Stored data>
::::::::

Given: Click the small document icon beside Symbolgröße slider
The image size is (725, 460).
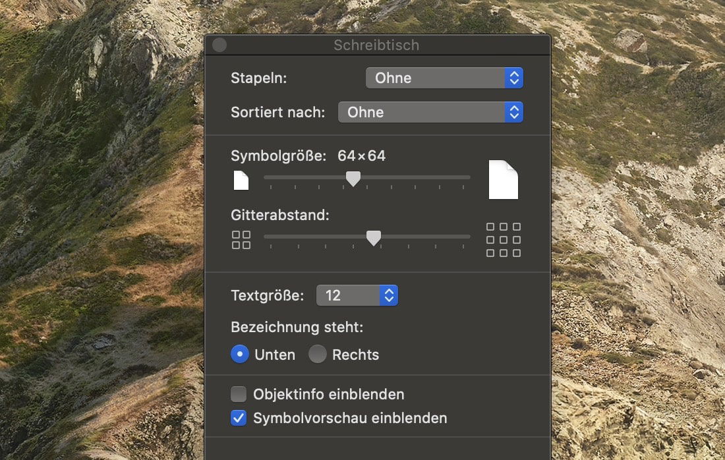Looking at the screenshot, I should coord(241,180).
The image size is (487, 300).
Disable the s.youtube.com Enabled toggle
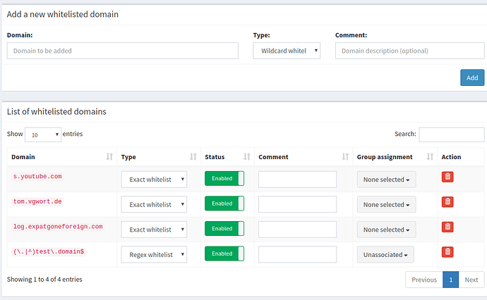[x=224, y=178]
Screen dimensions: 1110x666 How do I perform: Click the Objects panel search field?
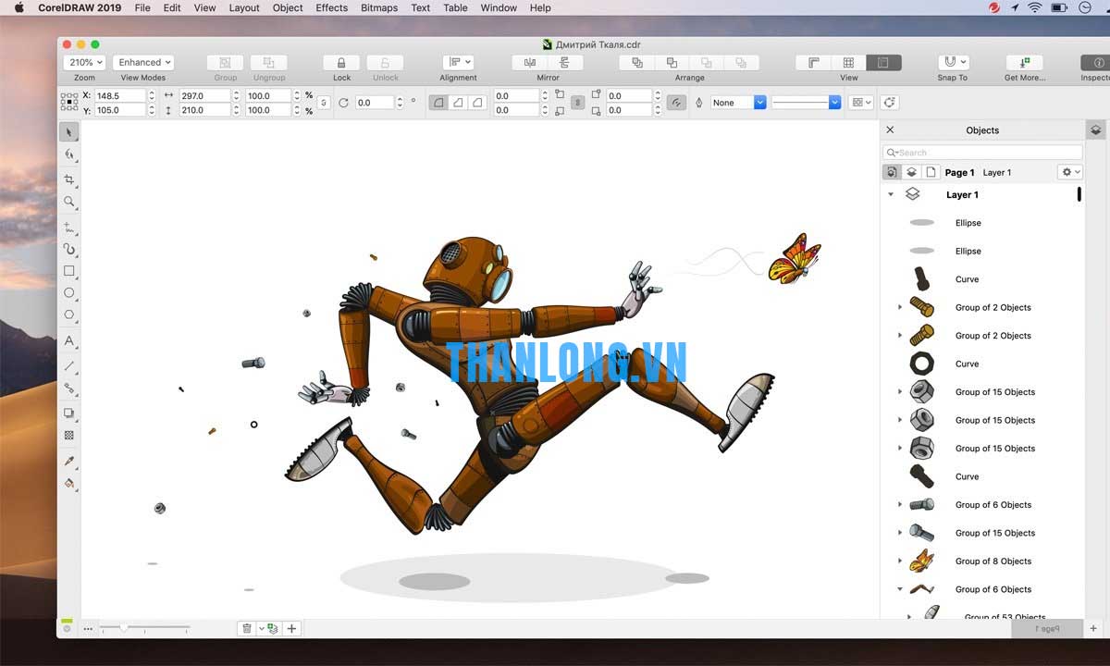pos(986,153)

::::::::

What this task involves>
Your copy should hold exactly the lines from the one with "The image size is (487, 300)." through the end of the records, both included, and no pictures.

Answer section>
The image size is (487, 300).
Disable the s.youtube.com Enabled toggle
[x=224, y=178]
Screen dimensions: 1110x666 How do I perform: Click the Objects panel search field?
pos(986,153)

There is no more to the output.